Table of Contents
Goals of checkpointing
Checkpointing is about periodically saving enough state of a running application so that, after a failure or interruption, you can restart from a recent point instead of from the very beginning. Strategy is about deciding:
- What to save
- When to save it
- How to save it
- Where to store it
A good checkpointing strategy balances:
- Overhead during normal execution (extra time and I/O)
- Expected wasted work after failures (how far back you have to restart)
- Storage usage and I/O pressure on the system
- Complexity (how hard it is to implement and maintain)
Types of checkpointing
Application-level vs. system-level
Application-level checkpointing
- The application explicitly writes its own restart files.
- Typically saves:
- Simulation state (fields, particles, matrices, time step, random seeds, etc.)
- Metadata needed to restart (iteration number, configuration parameters).
- Advantages:
- Can be compact and efficient, store only what is needed.
- Format can be stable and portable across systems.
- Often easier to evolve and version across code updates.
- Disadvantages:
- Developer effort required.
- Must be kept consistent with code changes.
System-level (transparent) checkpointing
- External tools (e.g., CRIU, BLCR, DMTCP, batch-system integration) capture the process state without application modifications.
- Typically saves:
- Process memory image, registers, open file descriptors, sometimes network state.
- Advantages:
- No or minimal code changes.
- Can capture a wide range of applications.
- Disadvantages:
- Large checkpoint sizes (full memory images).
- Portability issues (OS/compiler differences, node counts).
- Harder to integrate with application-level understanding of “consistent state.”
In HPC, application-level checkpointing is common for large-scale numerical codes; system-level is often used in research settings or as a safety net.
Coordinated vs. uncoordinated (distributed-memory codes)
For MPI and other distributed-memory applications, each process must produce checkpoints that together represent a consistent global state (no messages “in flight” that might be lost).
Coordinated checkpointing
- All processes reach a checkpoint at a logically synchronized point.
- Often implemented as:
- A global barrier or communication step.
- Each process writes its piece of the state (possibly using collective I/O).
- Advantages:
- Simple reasoning: one global “snapshot.”
- Easier restart: all ranks restart from the same step.
- Disadvantages:
- Global synchronization overhead.
- All processes perform I/O around the same time (I/O burst).
Uncoordinated checkpointing
- Each process independently decides when to checkpoint.
- Risks inconsistent states where some messages are recorded at sender but not at receiver (or vice versa).
- To make this workable, techniques like message logging must be used so that communications can be replayed.
- Typically more complex and less common in entry-level HPC practice.
Practical takeaway: most production HPC codes use coordinated, application-level checkpoints at well-defined iteration or time-step boundaries.

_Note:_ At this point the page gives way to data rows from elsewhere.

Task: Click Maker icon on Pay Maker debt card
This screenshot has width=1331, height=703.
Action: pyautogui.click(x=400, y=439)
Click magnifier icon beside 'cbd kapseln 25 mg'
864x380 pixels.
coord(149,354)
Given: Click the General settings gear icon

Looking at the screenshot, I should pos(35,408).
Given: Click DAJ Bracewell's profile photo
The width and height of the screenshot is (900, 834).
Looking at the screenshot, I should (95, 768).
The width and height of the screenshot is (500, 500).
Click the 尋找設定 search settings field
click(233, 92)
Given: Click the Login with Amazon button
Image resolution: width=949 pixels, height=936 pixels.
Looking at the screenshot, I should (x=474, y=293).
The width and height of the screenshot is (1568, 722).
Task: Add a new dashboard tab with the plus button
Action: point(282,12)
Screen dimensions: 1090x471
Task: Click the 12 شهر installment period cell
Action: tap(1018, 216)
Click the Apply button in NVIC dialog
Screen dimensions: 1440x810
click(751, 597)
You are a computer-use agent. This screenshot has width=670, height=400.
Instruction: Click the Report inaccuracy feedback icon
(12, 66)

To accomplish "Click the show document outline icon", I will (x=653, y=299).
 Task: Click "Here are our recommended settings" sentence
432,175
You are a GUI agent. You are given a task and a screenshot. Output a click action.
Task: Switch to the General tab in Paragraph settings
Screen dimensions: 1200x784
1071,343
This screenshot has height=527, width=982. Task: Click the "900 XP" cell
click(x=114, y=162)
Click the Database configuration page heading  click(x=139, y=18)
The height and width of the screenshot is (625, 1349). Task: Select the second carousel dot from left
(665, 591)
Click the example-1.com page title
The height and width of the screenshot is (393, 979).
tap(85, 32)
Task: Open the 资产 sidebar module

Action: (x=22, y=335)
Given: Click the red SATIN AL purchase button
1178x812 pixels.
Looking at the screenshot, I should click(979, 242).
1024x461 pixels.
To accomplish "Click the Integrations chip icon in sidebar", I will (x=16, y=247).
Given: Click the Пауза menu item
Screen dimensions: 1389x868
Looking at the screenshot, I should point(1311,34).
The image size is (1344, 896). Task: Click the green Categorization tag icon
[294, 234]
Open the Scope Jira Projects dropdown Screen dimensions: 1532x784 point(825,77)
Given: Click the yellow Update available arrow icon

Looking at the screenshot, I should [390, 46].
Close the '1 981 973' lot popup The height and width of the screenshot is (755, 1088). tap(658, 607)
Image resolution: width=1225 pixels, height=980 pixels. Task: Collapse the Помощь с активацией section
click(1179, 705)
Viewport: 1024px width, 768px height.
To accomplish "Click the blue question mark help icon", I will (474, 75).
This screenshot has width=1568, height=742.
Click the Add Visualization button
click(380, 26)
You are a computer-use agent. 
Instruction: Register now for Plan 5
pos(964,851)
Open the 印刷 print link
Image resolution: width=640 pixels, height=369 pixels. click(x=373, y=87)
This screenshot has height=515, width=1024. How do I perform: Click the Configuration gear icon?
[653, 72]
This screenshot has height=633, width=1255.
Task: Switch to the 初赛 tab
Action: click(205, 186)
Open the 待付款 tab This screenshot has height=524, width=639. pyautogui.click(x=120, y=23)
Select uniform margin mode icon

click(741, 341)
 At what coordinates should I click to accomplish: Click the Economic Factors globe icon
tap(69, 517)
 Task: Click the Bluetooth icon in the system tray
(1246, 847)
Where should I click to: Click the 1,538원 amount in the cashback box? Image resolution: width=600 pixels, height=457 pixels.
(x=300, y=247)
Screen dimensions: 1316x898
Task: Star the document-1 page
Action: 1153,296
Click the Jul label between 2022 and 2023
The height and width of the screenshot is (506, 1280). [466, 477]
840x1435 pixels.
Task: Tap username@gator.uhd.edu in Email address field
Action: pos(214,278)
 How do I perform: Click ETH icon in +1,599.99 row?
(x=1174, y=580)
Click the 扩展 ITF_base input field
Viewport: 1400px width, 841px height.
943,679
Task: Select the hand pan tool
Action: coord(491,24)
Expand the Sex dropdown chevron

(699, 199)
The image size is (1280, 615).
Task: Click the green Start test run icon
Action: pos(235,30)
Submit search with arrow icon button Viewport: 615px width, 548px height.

Full vs. incremental vs. differential
Full checkpoints
- Save all necessary state every time.
- Simple to implement and reason about.
- Higher I/O volume and storage cost.
Incremental checkpoints
- Save only the data that changed since the last checkpoint.
- Requires tracking changes (e.g., by pages, blocks, or logical data structures).
- Benefits:
- Reduced I/O for slowly changing state.
- Costs:
- More complex logic for creating and reading checkpoints.
- Restart may require reading multiple checkpoint files (base + increments).
Differential checkpoints
- Save differences relative to a fixed base snapshot rather than relative to the immediate previous one.
- Reduces restart complexity (base + 1 differential) but may result in larger differentials over time.
For many codes, the first step is simple full checkpoints, then consider incremental if I/O overhead becomes a bottleneck.
Synchronous vs. asynchronous checkpointing
Synchronous checkpointing
- The application waits until the checkpoint is fully written before continuing computations.
- Simple and robust but may cause noticeable pauses, especially with large data.
Asynchronous checkpointing
- Application initiates a checkpoint and continues computing while the data is being written in the background.
- Implemented via:
- Additional I/O threads or helper processes.
- Double-buffering: writing one buffer while computing into another.
- Reduces visible pause but adds implementation complexity and more elaborate error handling.
When to checkpoint: frequency and policies
Fixed-interval strategies
Most beginners start with a simple rule such as:
- “Write a checkpoint every N iterations”
- “Write a checkpoint every T minutes”
This is easy to configure and reason about, but may not be optimal for:
- Very short jobs (few checkpoints are enough)
- Very long jobs on unreliable systems (more frequent checkpoints needed)
- Phases of the simulation with variable cost per time step
Analytical trade-off: checkpoint interval vs. failure rate
There is a well-known trade-off between:
- Checkpoint overhead per interval (time spent writing)
- Expected lost work when a failure occurs
A classical approximation for the optimal time between checkpoints $T_{\text{opt}}$ is based on:
- $C$: time to write a checkpoint
- $MTBF$: mean time between failures on the system (or for the job)
A commonly used formula (Young/Daly approximation) is:
$$
T_{\text{opt}} \approx \sqrt{2 \, C \, MTBF}
$$
Interpretation:
- If checkpoints are expensive (large $C$), $T_{\text{opt}}$ grows.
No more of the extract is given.